Partners and co-founders of Soulforce: Gary Nixon and the Rev. Mel White

IR: In Stranger at the Gate, you call right-wing Christians "the real Sodomites." Could you explain?

WHITE: The meaning of the destruction of Sodom is discussed in the Bible by five prophets and Jesus. None of them mentions sex. They all say this was a city that could have saved a lot of people's lives if its citizens would just open their doors at night and not keep people out in the cold and in the jungles. Instead, Sodomites closed their doors every night after six o'clock.

They were arrogant, and they did not offer safety or succor to people who needed it. That's why Sodom was destroyed.

So — who's locking gay people out? Who's keeping us out at night? Who's failing to offer us safety and succor? The church and this nation. They are the true Sodomites. They are doing what the city of Sodom was destroyed for doing.

God came — Jesus came — to say, "Love your enemy, feed your neighbor, house those in need." Jesus came to rescue outcasts. Fundamentalists are making outcasts. And they don't see the difference. So they're Sodomites.

Dobson and Falwell and these bishops and these priests — I'm struggling to save their souls. I believe they are victims of misinformation, and that they're victimizing people in turn.

We must stop them for their own sakes if for nobody else's. Because when you look back and you see the damage that you've done, and nobody told you that you were doing it — it's going to be sad.

IR: You've done all you can to reach your old friend, Falwell.

WHITE: I've tried. Gary and I have sat there almost every Sunday for two years, looking up at him from the fifth row in that church [Thomas Road Baptist, in Lynchburg, Va.]. We stand up and protest silently when he starts lying about gay people — we bow our heads and stand there as long as he's talking about it. And 5,000 people see him talking, and us standing.

That's the only way I know to bear witness to these people, because they're not interested in my material. They're not interested in my story.

IR: When you talk to straight Christians who are willing to listen, how do you explain the effect that anti-gay religious rhetoric has on gay people?

WHITE: I say this: Picture yourself in a world where your heterosexuality is called a choice. Where your heterosexuality, what you do in bed, is considered dirty and sinful. Where your relationships are dishonored and demeaned and caricatured by everyone. Picture a world where you are the scum of the earth in the eyes of civic, civil and religious authority.

And ask yourself: How would I feel about myself if I was seen as the enemy of God, and the enemy of the nation? How would I feel if I could lose my job in most states by simply putting my partner's picture on my desk, or if I couldn't adopt, couldn't serve in the military, couldn't lead most churches?

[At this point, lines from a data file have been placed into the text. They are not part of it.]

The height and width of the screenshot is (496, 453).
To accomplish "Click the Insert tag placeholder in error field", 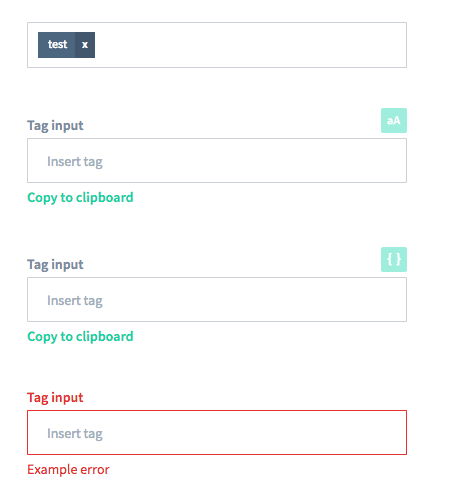I will tap(75, 434).
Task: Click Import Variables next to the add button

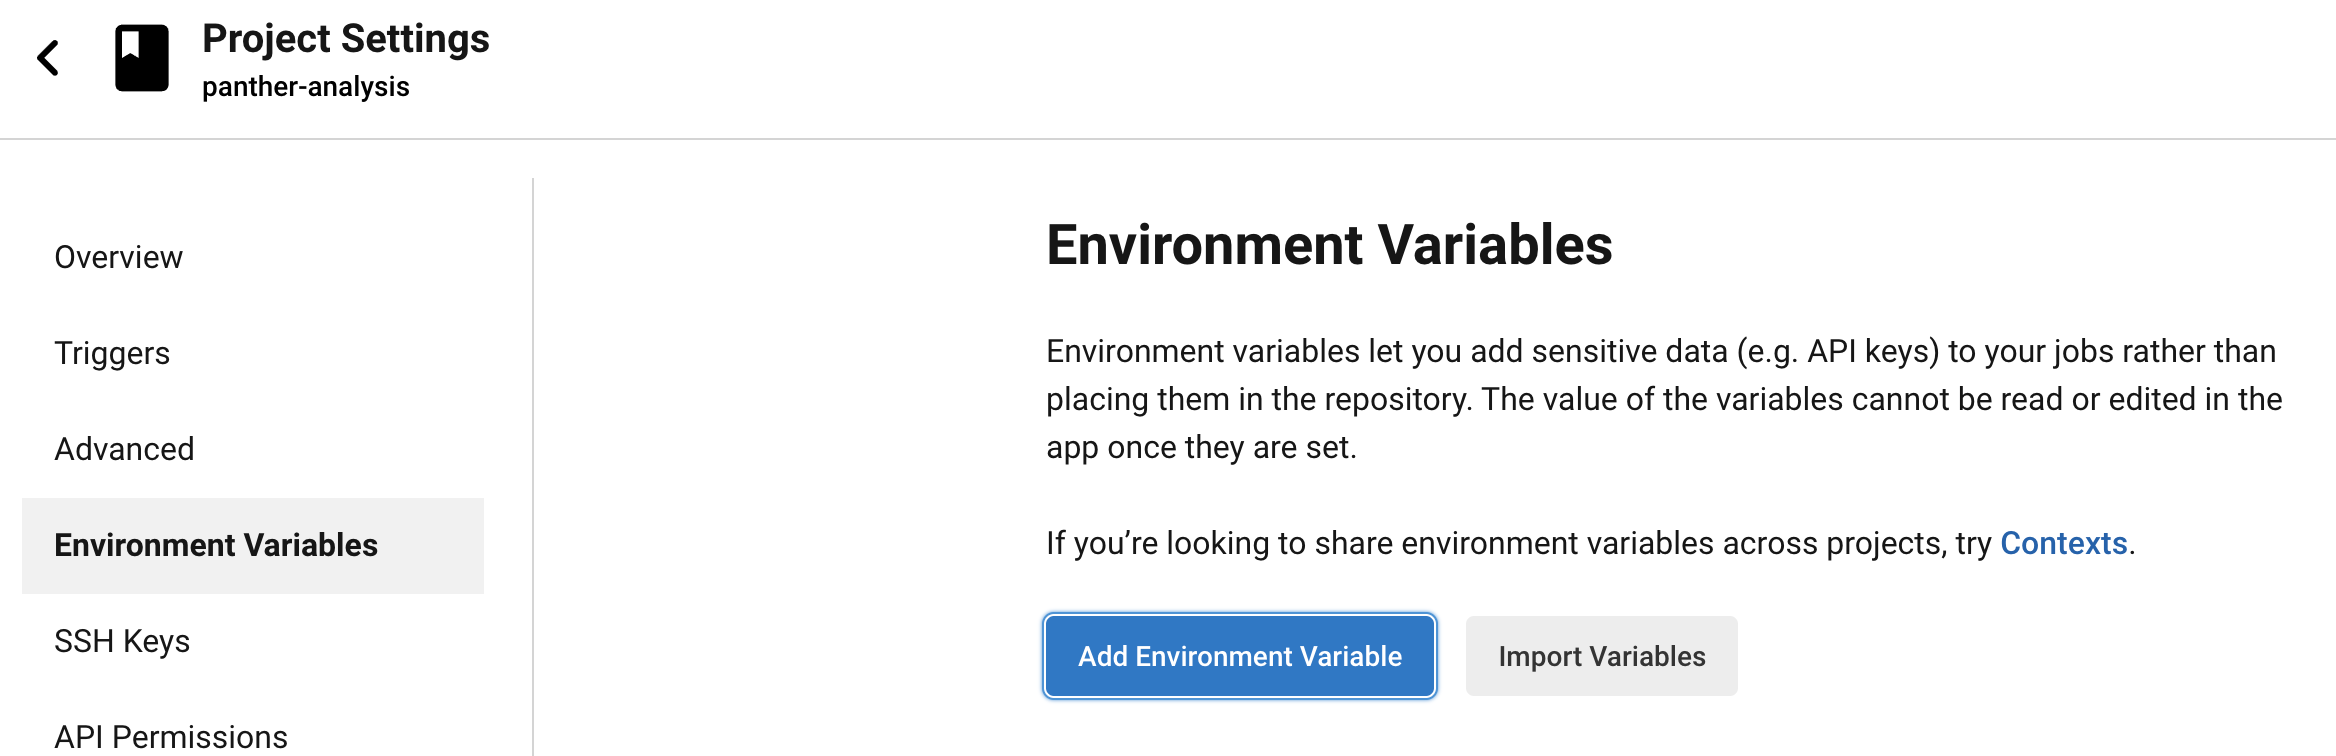Action: click(1601, 656)
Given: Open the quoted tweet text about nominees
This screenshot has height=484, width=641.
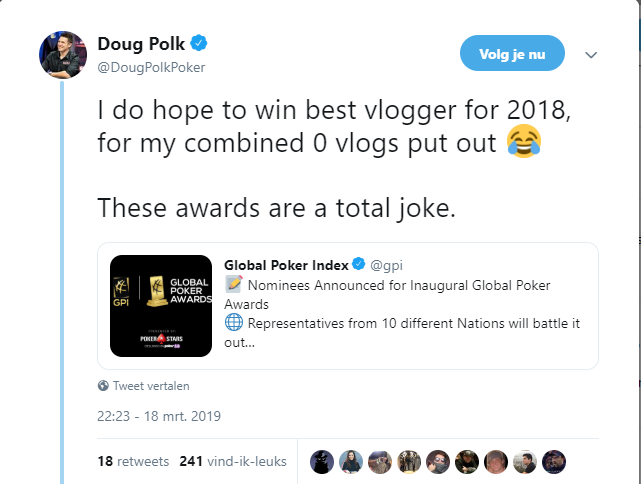Looking at the screenshot, I should (402, 314).
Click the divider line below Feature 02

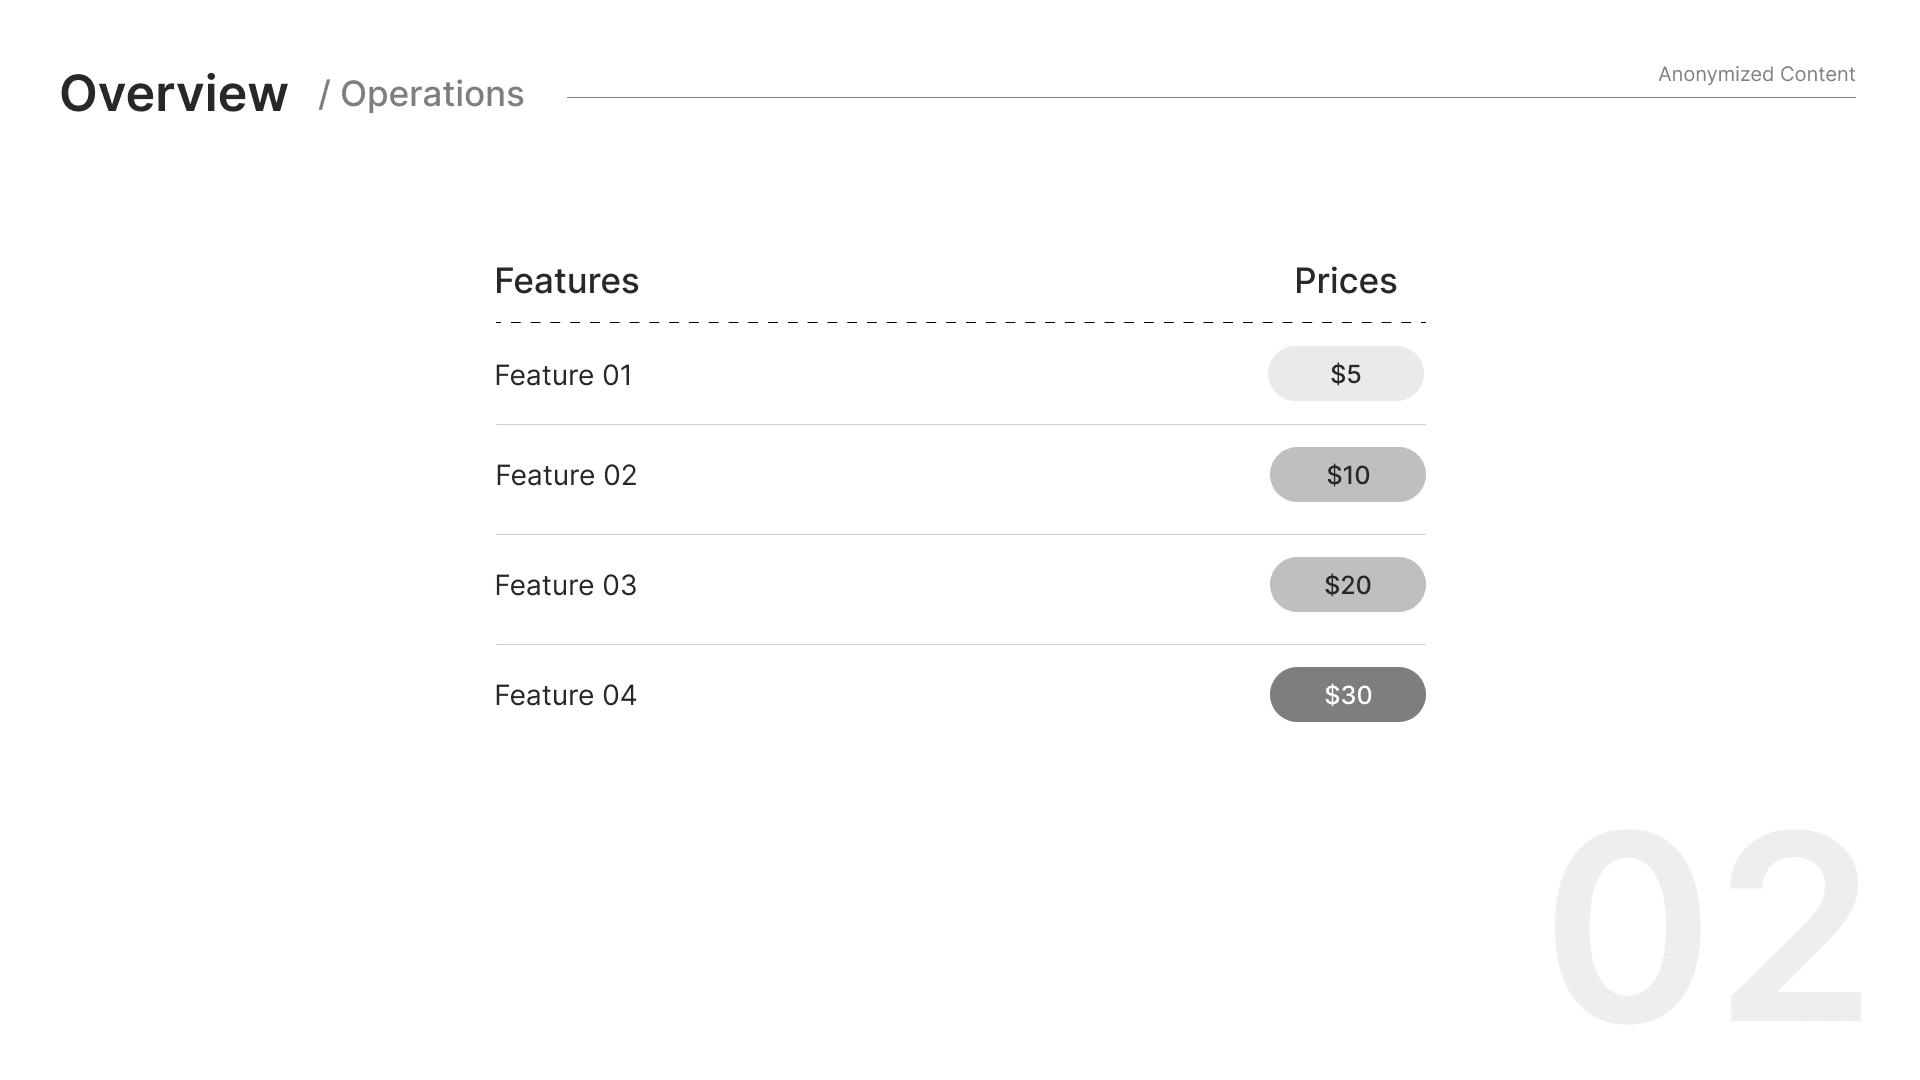coord(960,534)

You would feel pretty rotten. You would feel like the scourge of the earth.

IR: In 1993, you wrote Pope John Paul II a letter, accusing him of "advocating an anti-gay policy that leads to the suffering and death of God's children in your care." Was there any response?

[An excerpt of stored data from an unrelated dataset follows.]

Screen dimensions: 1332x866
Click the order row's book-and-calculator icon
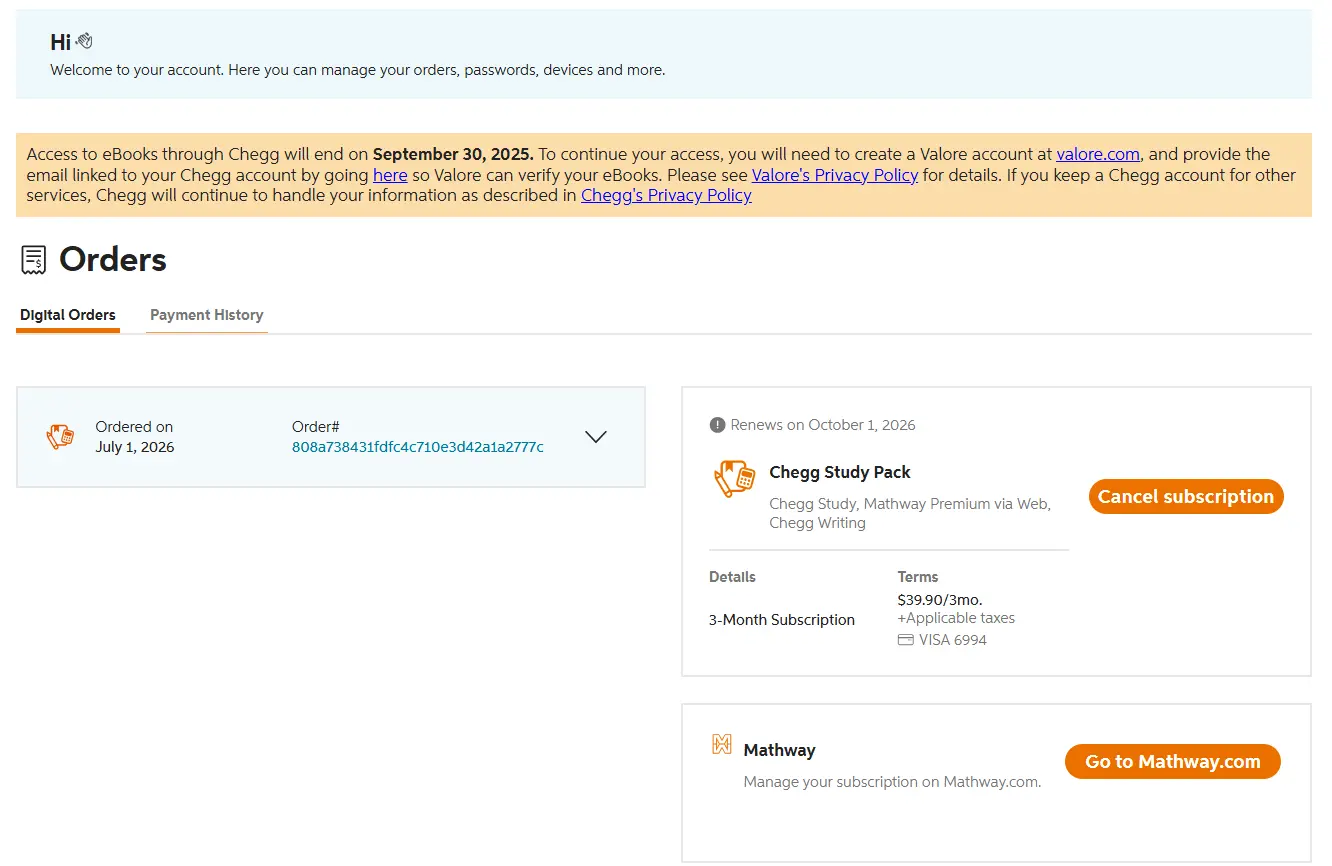[60, 436]
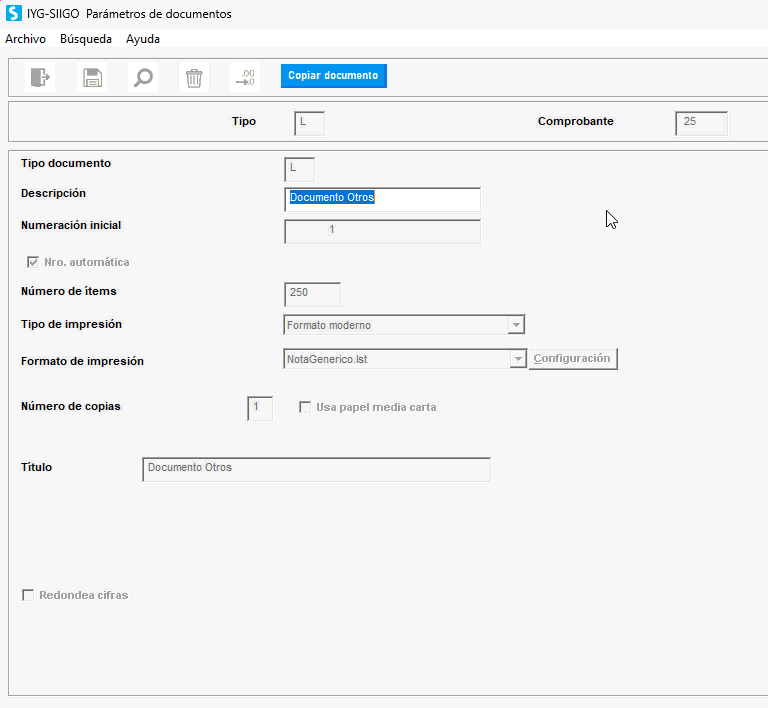Screen dimensions: 768x708
Task: Click the decimal rounding arrow icon
Action: [245, 77]
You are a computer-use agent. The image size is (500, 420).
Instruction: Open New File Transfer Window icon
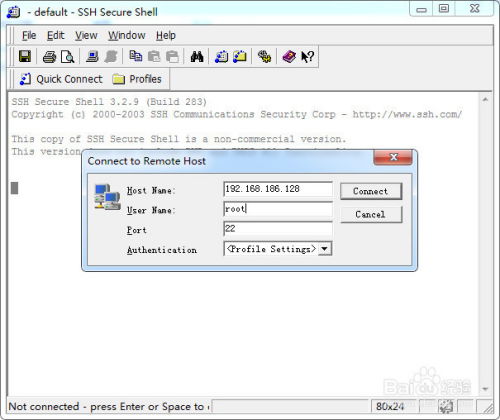point(240,57)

WHITE: No. There's no church leader interested in hearing our side of the story now. None. We went over [to Rome], though. We finally got arrested inside Vatican Square, kneeling on the place where a Sicilian gay man had burned himself to death [to protest the church's anti-gay pronouncements] beneath the pope's window.

They're walking a silly tightrope. Such a large percentage of their priests and popes and cardinals are gay, and always have been. And if John Paul II just said, "You know what? God made gays, and they should be who they are," the whole world would change. It would end a terrible, terrible confusion and allow gay people to be what God created them to be.

That's the whole thing: We have to get past the issue so that gay people can do what we were called to do. We have unique gifts to contribute to civilization, let alone to the church.

If we aren't free to give those gifts, if we're always on the defensive and always on the outside, the greatest tragedy is not that we aren't accepted. The greatest tragedy is that we're not allowed to exercise our gifts on behalf of humankind.